Não sobra pedra sobre pedra. Diatribes desse calibre renderiam uma pilha de processos de injúria,calúnia e difamação se um dis tivessem chegado ao conhecimento dos personagens atingidos. Não chegaram. Jamais chegarão. A maioria dos personagens já virou nome de rua, em qualquer capital brasileira que se preze. O veneno impresso em letra de forma não foi cometido por nenhum panfletário interessado em reduzir a pó a elite política brasileira. Não. O autor deste manual de iconoclastia política foi,quem diria, o Senhor Embaixador do Reino Unido da Grã-Bretanha no Brasil, aquele mesmísssimo diplomata que,nos salões oficiais, brindava com salamaleques figuras que eram arrasadas nos relatórios secretos despachados para Londres.
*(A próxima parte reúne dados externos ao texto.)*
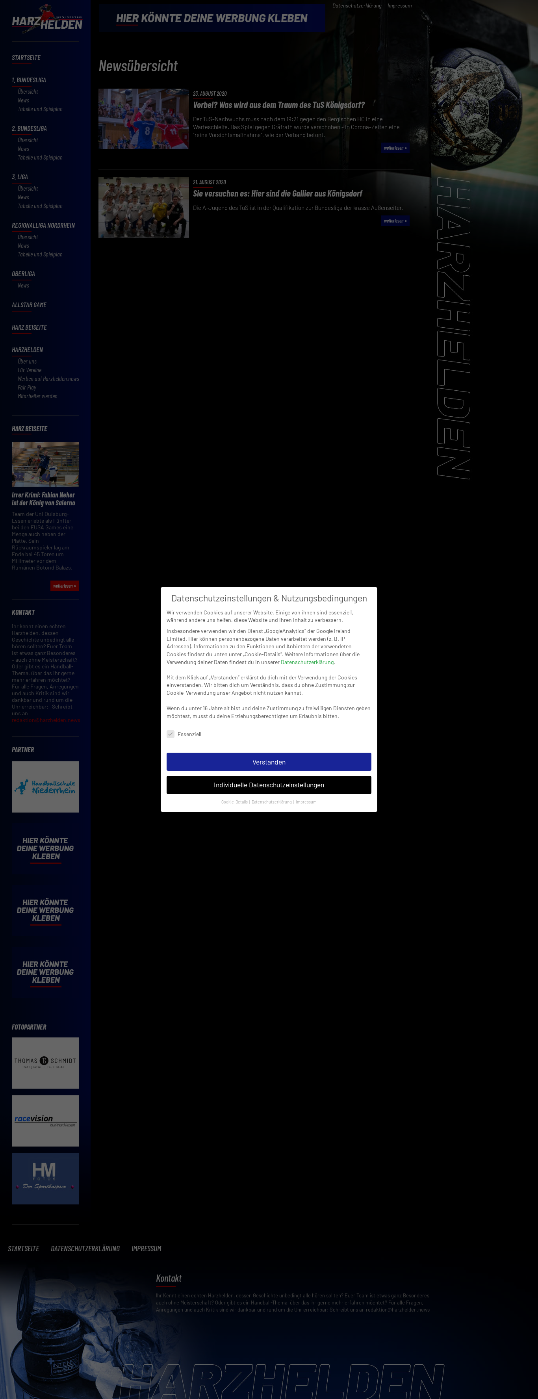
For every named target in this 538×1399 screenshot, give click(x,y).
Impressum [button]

Os relatórios passaram meio século trancados nos arquivos do governo britânico, longe do alcance de aventureiros dedicados à tarefa de bisbilhotar os segredos da diplomacia de Sua Majestade. Somente depois de esgotado o veto de cinquenta anos imposto à divulgação dos documentos é que foi possível saber o que a diplomacia britânica pensava dos brasileiros, numa época em que Londres era o endereço da sede de um império. Os papéis secretos expõem julgamentos que jamais um embaixador pronunciaria em voz alta, sob pena de causar embaraços diplomáticos, políticos, éticos e, até, jurídicos.Mas o que é a diplomacia, se não esse jogo de dissimulações em que elogios mútuos são desmentidos em relatórios secretos ? Tudo o que a diplomacia inglesa pensava – mas não dizia em voz alta – sobre figurões desta República era cuidadosamente alinhavado em relatórios secretos que cruzavam o mar para se aninhar nos gabinetes do Foreign Office, o ministério das Relações Exteriores do Reino Unido da Grã-Bretanha. Ali, depois de digeridos, eram despachados para o Public Record Office, a repartição encarregada de guardar todos os papéis que o governo inglês considera dignos da posteridade. O mecanismo guarda um lado cruel: julgamentos arrasadores sobre figuras públicas brasileiras jamais foram desmentidos, simplesmente porque não podiam ser divulgados. Quem mereceu adjetivos pouco abonadores nos documentos secretos morreu sem direito a réplica. Hoje, “para todos os efeitos”,esses papéis ganharam status de documentos históricos.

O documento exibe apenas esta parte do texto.